TEXT FOR ANALYSIS
>>>

Predictive Modelling (online) STATS5076

  • Academic Session: 2018-19
  • School: School of Mathematics and Statistics
  • Credits: 10
  • Level: Level 5 (SCQF level 11)
  • Typically Offered: Semester 2
  • Available to Visiting Students: No
  • Available to Erasmus Students: No
  • Taught Wholly by Distance Learning: Yes

Short Description

This course introduces students to predictive models for regression and classification.

Timetable

The course consists of short online lessons (each of at most 30 minutes length), totalling around 15-20 hours. Embedded in these lessons are formative quizzes and assessment tasks (not included in the above duration). These are flexible and can be taken (and re-taken) at any time. There also are 6-10 hours of tutorials and computer-based labs.

Requirements of Entry

The course is only available to students on the online MSc in Data Analytics.

Excluded Courses

Linear Models 3

Statistics 3L: Linear Models

Regression Models (Level M)

Co-requisites

-/-

Assessment

30% Continuous Assessment

70% Final exam (can be taken at test centres)

Main Assessment In: April/May

Course Aims

The aims of this course are:

■ to introduce students to predictive modelling using multiple linear regression as a showcase;

■ to present some of the distributional theory underpinning the normal linear models and the associated methods for testing and interval estimation;

■ to explain how the design matrix of a linear model can be constructed to accommodate categorical covariates or, through basis expansions, non-linear effects;

■ to introduce students to logistic regression as an example of a discriminative method for classification;

■ to introduce students to linear discriminant analysis as an example of a generative method for classification;

■ to describe and contrast several common methods for model assessment as well as variable and model selection;

■ to show students how to implement these statistical methods using the R computer package.

<<<

EXERCISE TASKS
a. Name every course that the Predictive Modelling course page lists as excluded.
b. Reproduce the part of the Predictive Modelling course page starting at "Predictive Modelling (online)" and ending at "regression and classification.".
c. Carry on writing the Predictive Modelling course page from the point where it stops.

[Records taken from a dataset]
>>>

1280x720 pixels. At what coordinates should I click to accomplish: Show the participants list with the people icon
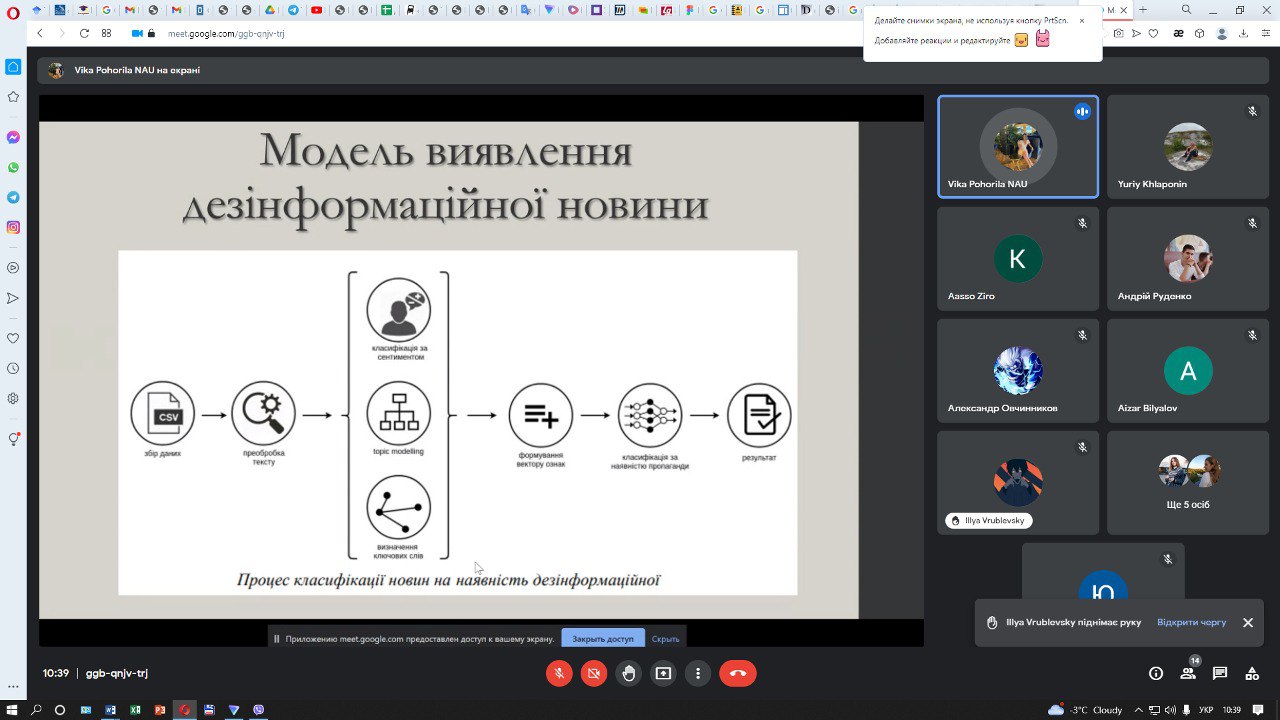[1188, 674]
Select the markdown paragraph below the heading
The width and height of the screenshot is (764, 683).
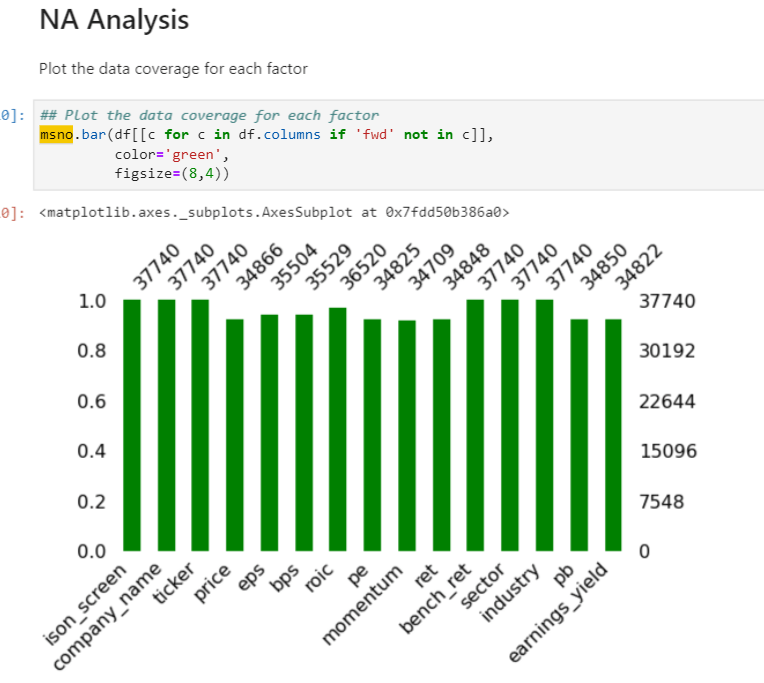[173, 69]
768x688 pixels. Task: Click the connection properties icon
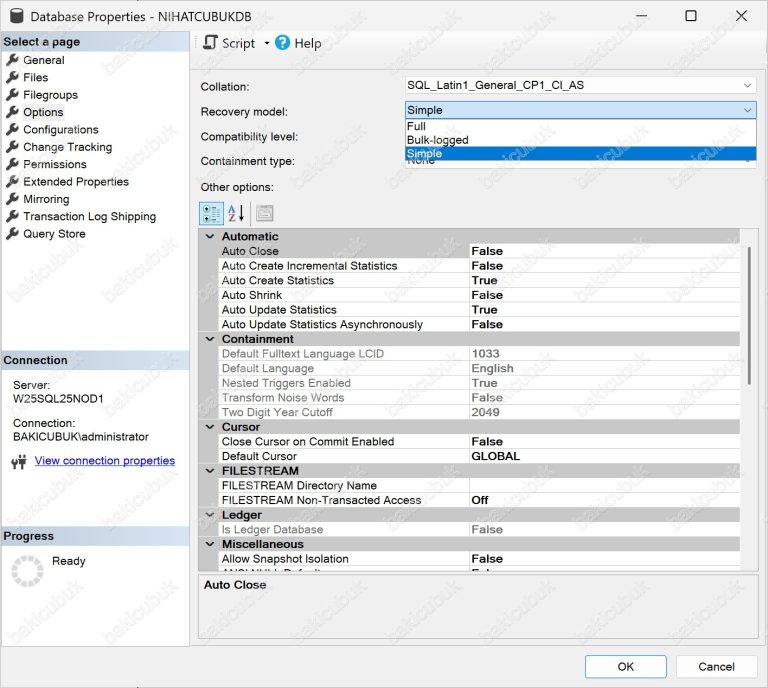pos(18,462)
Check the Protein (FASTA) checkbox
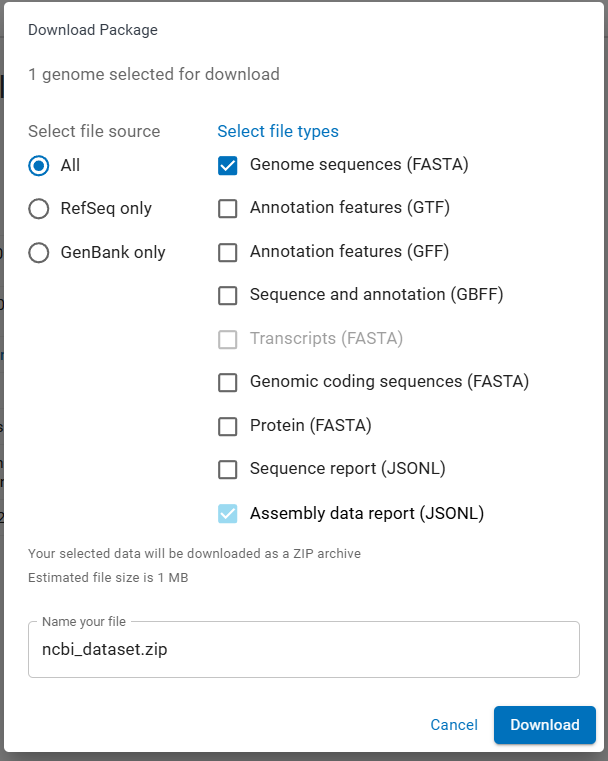 pyautogui.click(x=228, y=426)
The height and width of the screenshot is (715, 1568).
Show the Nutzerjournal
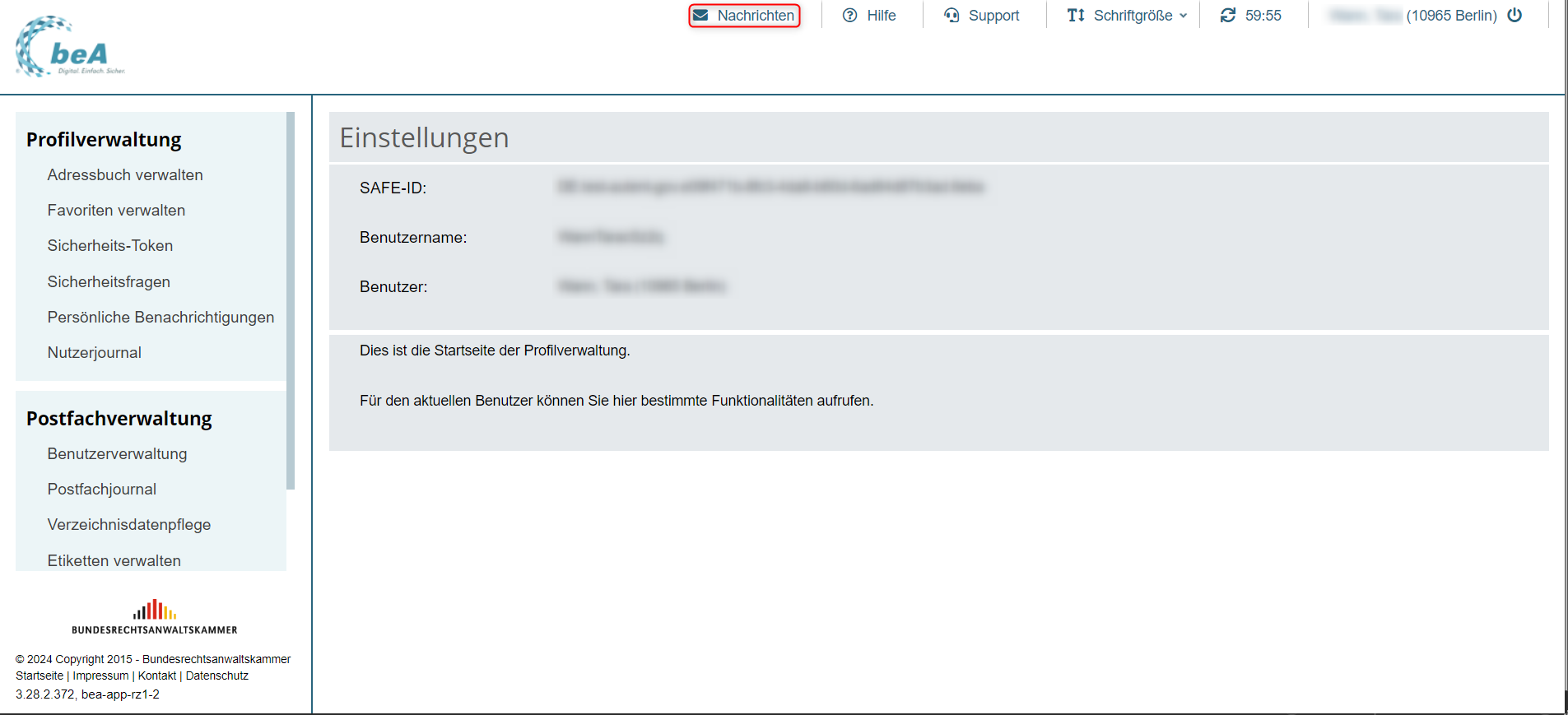(x=95, y=353)
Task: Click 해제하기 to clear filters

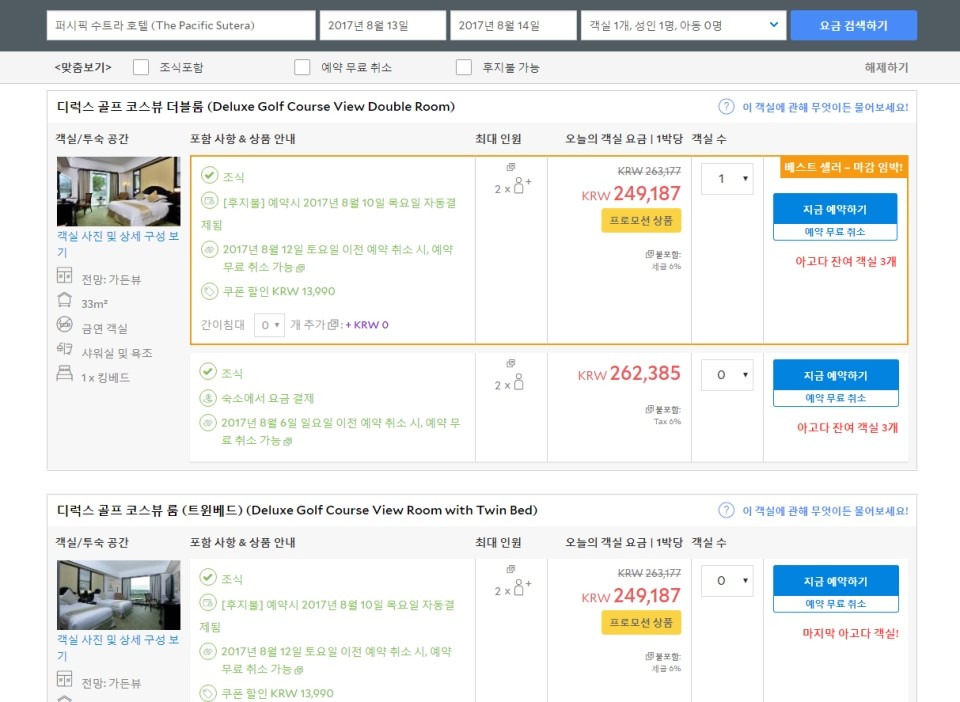Action: [886, 67]
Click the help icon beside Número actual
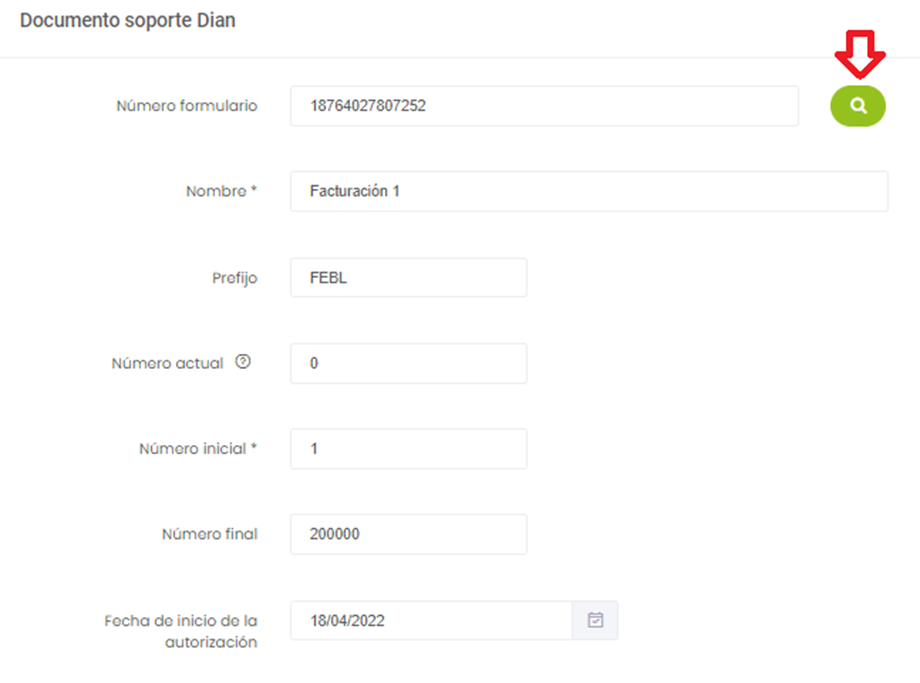 pos(242,363)
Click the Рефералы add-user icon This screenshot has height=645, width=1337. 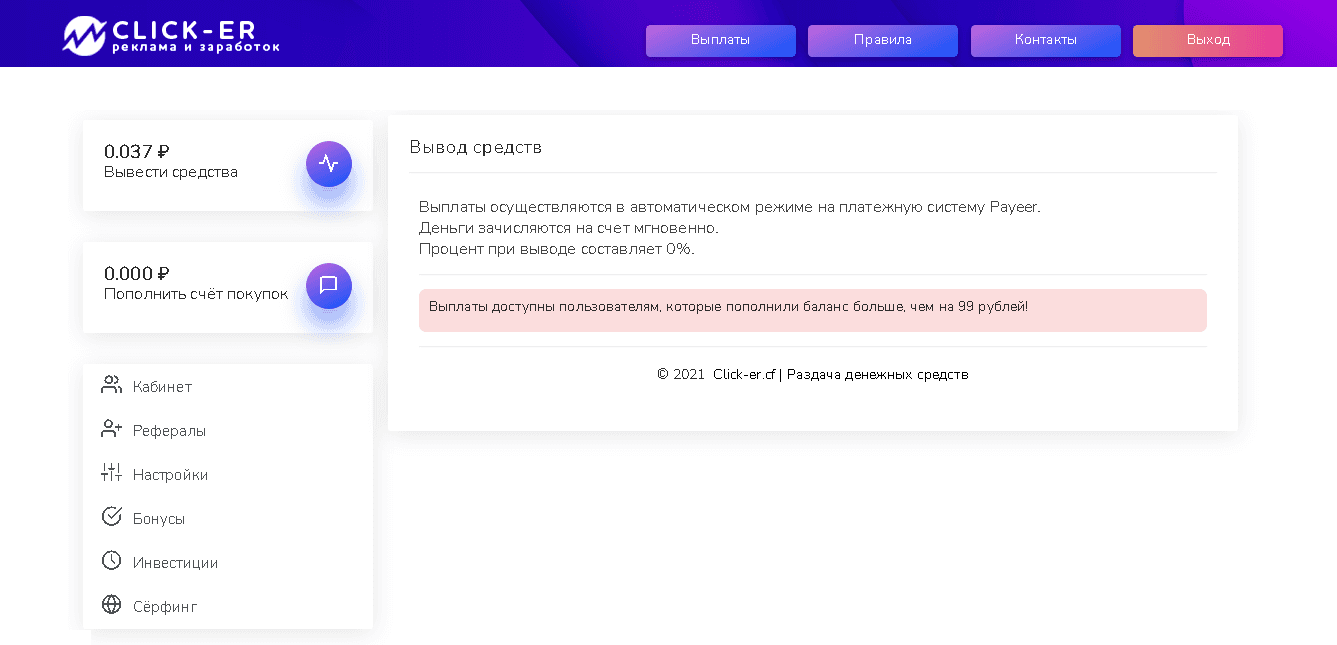click(111, 429)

<<<

PER-TASK ANSWERS
a.
Linear Models 3
Statistics 3L: Linear Models
Regression Models (Level M)

b.
Predictive Modelling (online) STATS5076

  • Academic Session: 2018-19
  • School: School of Mathematics and Statistics
  • Credits: 10
  • Level: Level 5 (SCQF level 11)
  • Typically Offered: Semester 2
  • Available to Visiting Students: No
  • Available to Erasmus Students: No
  • Taught Wholly by Distance Learning: Yes

Short Description

This course introduces students to predictive models for regression and classification.

c.
Intended Learning Outcomes of Course

By the end of this course students will be able to:

■ formulate normal linear models in vector-matrix notation and apply general results to derive ordinary least squares estimators in particular contexts;

■ construct a design matrix incorporating categorical covariates or covariates with a nonlinear effect;

■ derive, evaluate and interpret point and interval estimates of model parameters;

■ conduct and interpret hypothesis tests in the context of the Normal Linear Model;

■ derive, evaluate and interpret confidence and prediction intervals for the response at particular values of the explanatory variables;

■ assess the assumptions of a normal linear model using residual plots and diagnostics;

■ contrast the discriminative approach to classification to the generative one;

■ explain the model used by and make use of logistic regression and linear discriminant analysis;

■ make use of and critique different methods for assessing the performance of a predictive model such R2 or AIC/BIC and use these for model or variable selection;

■ explain and interpret ROC curves and performance measures such as AOC

■ implement these statistical methods using the R computer package;

■ frame statistical conclusions clearly.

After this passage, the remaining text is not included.